In der Tragödie „König Ödipus“ von Sophokles wird die Unausweichlichkeit des Schicksals erzählt: Laios, dem König von Theben, wird vom Orakel vorhergesagt, dass er von seinem Sohn getötet werden wird. Deshalb lassen er und seine Frau Iokaste den Säugling Ödipus mit gebundenen Füßen aussetzen. Da der Diener aber Mitleid hat, übergibt er das Kleinkind einem Hirten, so dass Ödipus in Korinth aufwächst. Als Ödipus vom Orakel vorausgesagt wird, er werde seinen Vater töten und mit seiner Mutter Kinder zeugen, verlässt er Korinth. Auf dem Weg nach Theben trifft er auf Laios, den er im Streit erschlägt, in Theben heiratet er dann die verwitwete Iokaste – ohne zu ahnen, dass es seine Mutter ist. So erfüllt sich das vorhergesagte Schicksal, obwohl ihm Ödipus entfliehen wollte.

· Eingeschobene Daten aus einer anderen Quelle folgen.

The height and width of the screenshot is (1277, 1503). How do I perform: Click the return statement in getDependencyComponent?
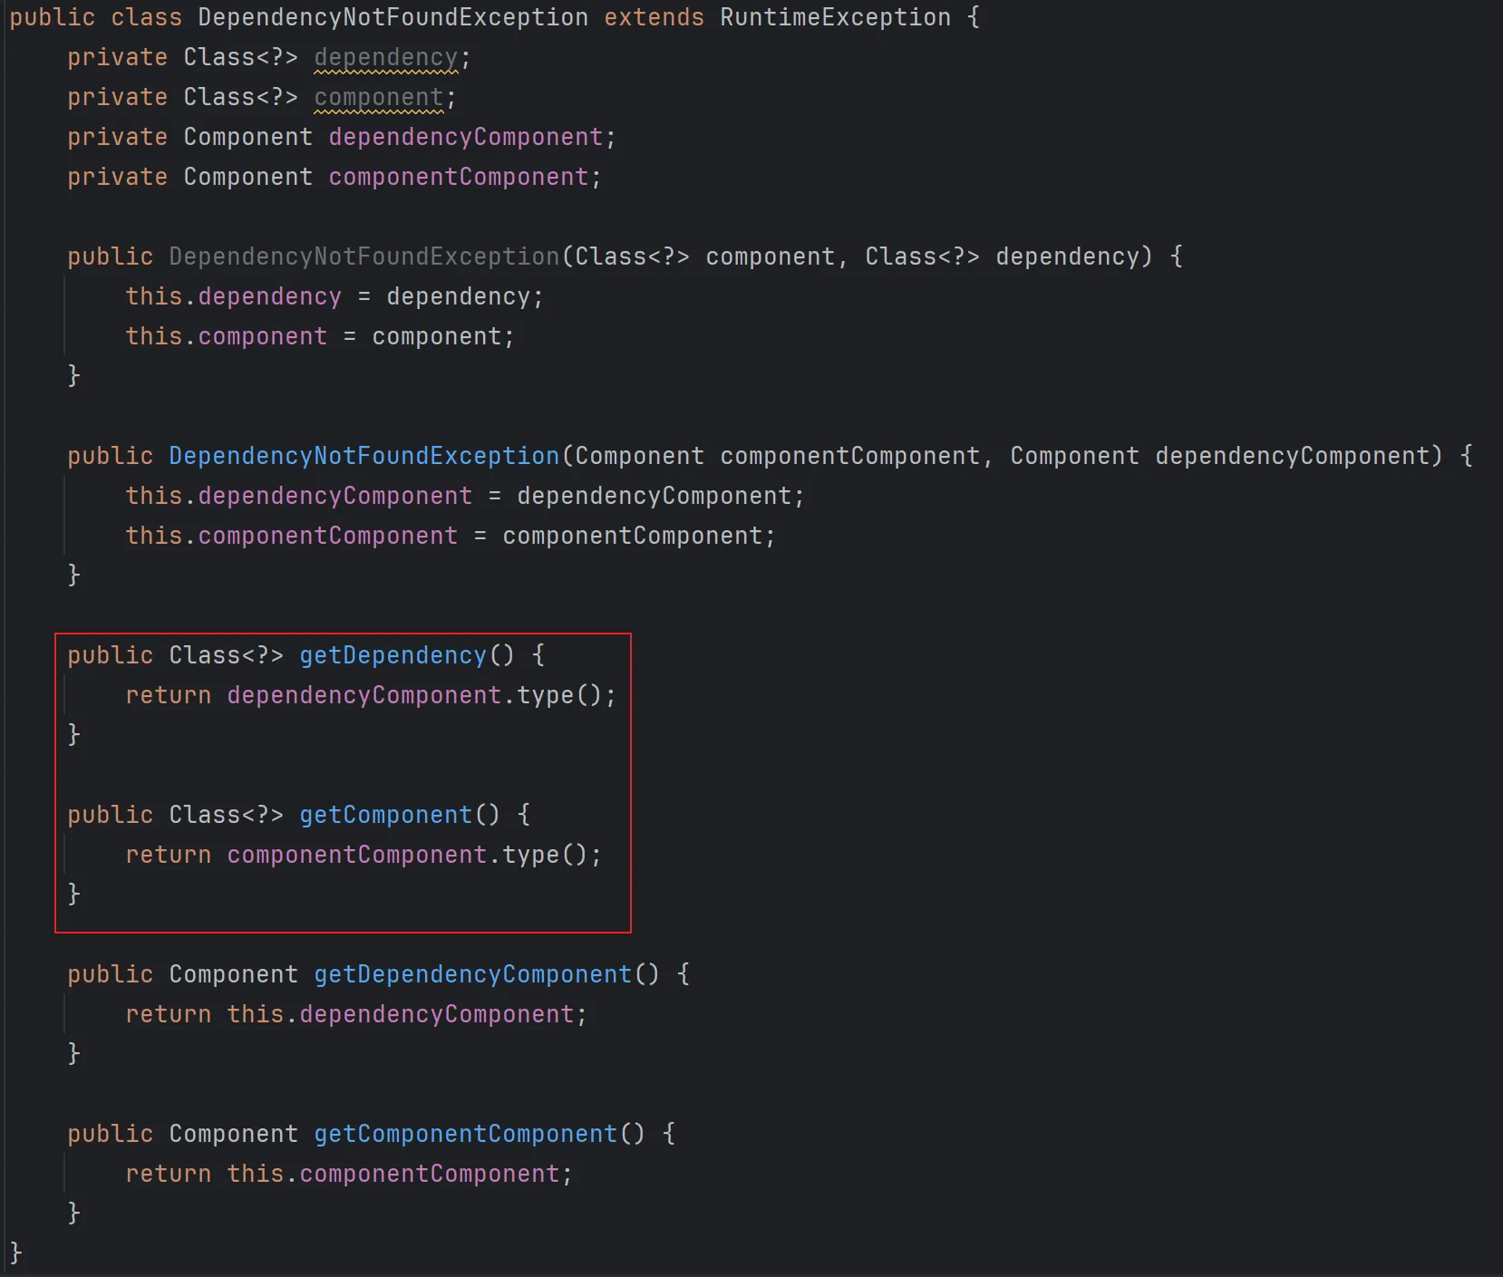(x=168, y=1014)
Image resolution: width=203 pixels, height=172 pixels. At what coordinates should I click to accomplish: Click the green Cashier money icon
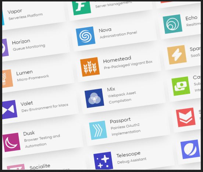tap(181, 86)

Der Ödipus-Mythos entfaltete eine sehr große kulturgeschichtliche Wirkung, die beste Dramatisierung ist jene des Sophokles, die 425 v. Chr. uraufgeführt wurde. Bekannt, ja geradezu populär wurde Ödipus durch Sigmund Freud. Der Begründer der Psychoanalyse beschäftigte sich mit der erotischen Zuneigung des heranwachsenden Knaben zur Mutter .- und benannt diese Phase als „ödipale Phase“ bzw. als „Ödipus-Komplex“.

 

Theater zu Gast“ thematisiert mit Stückausschnitten und Interviews die große Tragödie von Sophokles, behandelt aber auch die Entität des Mythos und dessen Deutung durch Sigmund Freud, die Stadt München und das Residenztheater, dessen Produktion des „König Ödipus“ Mitte Februar in Bozen gastiert.